Write every record out again exactly as shown below.

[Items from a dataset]
********************

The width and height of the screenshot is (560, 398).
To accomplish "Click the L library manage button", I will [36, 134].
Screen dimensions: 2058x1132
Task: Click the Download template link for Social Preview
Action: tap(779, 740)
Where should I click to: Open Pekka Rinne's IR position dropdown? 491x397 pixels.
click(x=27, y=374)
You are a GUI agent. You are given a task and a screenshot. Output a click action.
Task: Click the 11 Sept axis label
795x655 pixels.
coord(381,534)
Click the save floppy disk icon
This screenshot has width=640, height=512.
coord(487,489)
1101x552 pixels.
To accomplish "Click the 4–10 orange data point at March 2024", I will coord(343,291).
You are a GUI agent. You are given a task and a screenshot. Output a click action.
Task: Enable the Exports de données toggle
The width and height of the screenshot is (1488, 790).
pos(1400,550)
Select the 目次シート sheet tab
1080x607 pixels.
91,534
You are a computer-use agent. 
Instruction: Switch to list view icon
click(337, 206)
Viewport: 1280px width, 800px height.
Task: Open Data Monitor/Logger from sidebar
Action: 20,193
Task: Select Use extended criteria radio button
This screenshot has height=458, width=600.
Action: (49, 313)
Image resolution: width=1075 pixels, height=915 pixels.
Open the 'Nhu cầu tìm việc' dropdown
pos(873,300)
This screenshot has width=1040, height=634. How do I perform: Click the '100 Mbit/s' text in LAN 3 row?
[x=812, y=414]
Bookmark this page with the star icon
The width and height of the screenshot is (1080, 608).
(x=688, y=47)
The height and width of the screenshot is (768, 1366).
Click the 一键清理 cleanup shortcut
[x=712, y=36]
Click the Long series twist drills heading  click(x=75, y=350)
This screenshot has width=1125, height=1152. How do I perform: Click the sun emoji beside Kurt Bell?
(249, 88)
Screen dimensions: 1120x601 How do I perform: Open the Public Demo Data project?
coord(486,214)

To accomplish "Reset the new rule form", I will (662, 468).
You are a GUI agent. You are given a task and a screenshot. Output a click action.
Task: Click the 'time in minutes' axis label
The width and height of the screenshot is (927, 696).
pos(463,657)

********************

-- Response for this exercise --
The width and height of the screenshot is (560, 398).
To accomplish "Click the L library manage button", I will [36, 134].
Screen dimensions: 2058x1132
Task: Click the Download template link for Social Preview
Action: tap(779, 740)
Where should I click to: Open Pekka Rinne's IR position dropdown? 491x397 pixels.
click(x=27, y=374)
You are a GUI agent. You are given a task and a screenshot. Output a click action.
Task: Click the 11 Sept axis label
795x655 pixels.
coord(381,534)
Click the save floppy disk icon
This screenshot has width=640, height=512.
coord(487,489)
1101x552 pixels.
To accomplish "Click the 4–10 orange data point at March 2024", I will coord(343,291).
You are a GUI agent. You are given a task and a screenshot. Output a click action.
Task: Enable the Exports de données toggle
The width and height of the screenshot is (1488, 790).
pos(1400,550)
Select the 目次シート sheet tab
1080x607 pixels.
91,534
You are a computer-use agent. 
Instruction: Switch to list view icon
click(337, 206)
Viewport: 1280px width, 800px height.
Task: Open Data Monitor/Logger from sidebar
Action: 20,193
Task: Select Use extended criteria radio button
This screenshot has height=458, width=600.
Action: (49, 313)
Image resolution: width=1075 pixels, height=915 pixels.
Open the 'Nhu cầu tìm việc' dropdown
pos(873,300)
This screenshot has width=1040, height=634. How do I perform: Click the '100 Mbit/s' text in LAN 3 row?
[x=812, y=414]
Bookmark this page with the star icon
The width and height of the screenshot is (1080, 608).
(x=688, y=47)
The height and width of the screenshot is (768, 1366).
Click the 一键清理 cleanup shortcut
[x=712, y=36]
Click the Long series twist drills heading  click(x=75, y=350)
This screenshot has width=1125, height=1152. How do I perform: Click the sun emoji beside Kurt Bell?
(249, 88)
Screen dimensions: 1120x601 How do I perform: Open the Public Demo Data project?
coord(486,214)

To accomplish "Reset the new rule form", I will (662, 468).
You are a GUI agent. You are given a task and a screenshot. Output a click action.
Task: Click the 'time in minutes' axis label
The width and height of the screenshot is (927, 696).
pos(463,657)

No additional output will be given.